Zimplats – key statistics  

      FY2011   FY2010  
REVENUE   (Rm)  3 709   3 052  
Platinum      2 004   1 767  
Palladium      692   405  
Rhodium      211   252  
Nickel      465   366  
Other      337   262  
COST OF SALES    (1 576)  (1 481) 
Mining operations      (870)  (806) 
Processing operations      (446)  (373) 
Depreciation      (239)  (184) 
Change in inventory      (21)  (118) 
GROSS PROFIT    2 133   1 571  
Intercompany adjustment*      (81)  (412) 
Adjusted gross profit      2 052   1 159  
Other operating expenses      (203)  (145) 

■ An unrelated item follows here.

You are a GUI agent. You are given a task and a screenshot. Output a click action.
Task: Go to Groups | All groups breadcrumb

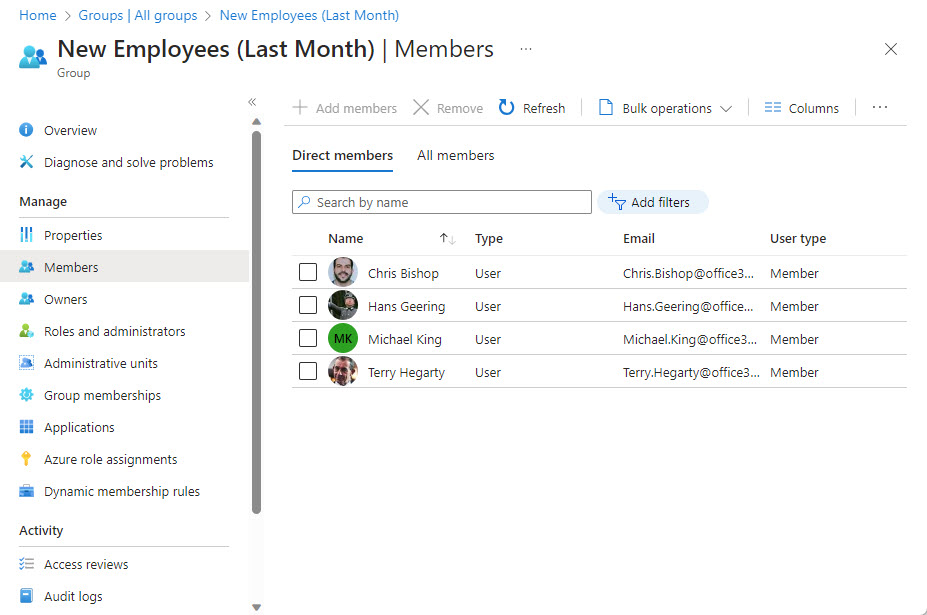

Royalty expense     (113)  (69) 
PROFIT FROM OPERATIONS IN IMPLATS GROUP   1 736   945  
Gross margin   (%)  57.5   51.5  
SALES VOLUMES IN MATTE      
Platinum   (000oz)  182.2   171.5  
Palladium     148.9   139.8  
Rhodium     16.3   15.1  
Nickel   (t)  3 481   3 131  
PRICES ACHIEVED IN MATTE       
Platinum   ($/oz)  1 564   1 364  
Palladium      661   384  
Rhodium      1 841   2 204  
Nickel   ($/t)  18 997   15 466  
EXCHANGE RATE ACHIEVED (R/$)  7.03   7.56  
PRODUCTION        
Tonnes milled ex-mine   (000t)  4 223   4 095  
Headgrade (6E)  (g/t)  3.56   3.56  
Platinum in matte   (000oz)  182.1   173.9  
Palladium in matte     148.1   140.2  
Rhodium in matte     16.8   15.5  
Nickel in matte   (t)  3 519   3 103  
PGM in matte   (000oz)  388.8   368.9  
TOTAL COST (Rm)  1 519   1 324  
  ($m)  216   175  
Share-based compensation   (Rm)  20   –  
– per tonne milled**   (R/t)  355   323  
   ($/t)  50   43  
– per PGM ounce in matte**   (R/oz)  3 855   3 589  
     ($/oz)  548   475  
– per platinum ounce in matte**   (R/oz)  8 232   7 614  
   ($/oz)  1 171   1 007  
– net of revenue received for other metals**   (R/oz)  (1 131)  224  
   ($/oz)  (161)  30  
– per platinum ounce in matte   (R/oz)  8 342   7 614  
   ($/oz)  1 186   1 007  
CAPITAL EXPENDITURE (Rm)  840   698  
   ($m)  119   92  
LABOUR INCLUDING CAPITAL AS AT 30 JUNE (number)  5 367   3 680  
Own employees     2 757   2 418  
Contractors     2 610   1 262  
Centares per panel man per month   (m2/man)  42.0   43.0  
* Adjustment note: The adjustment relates to sales from Zimplats to the Implats Group which at year-end were still in the pipeline.
** Excluding share-based compensation.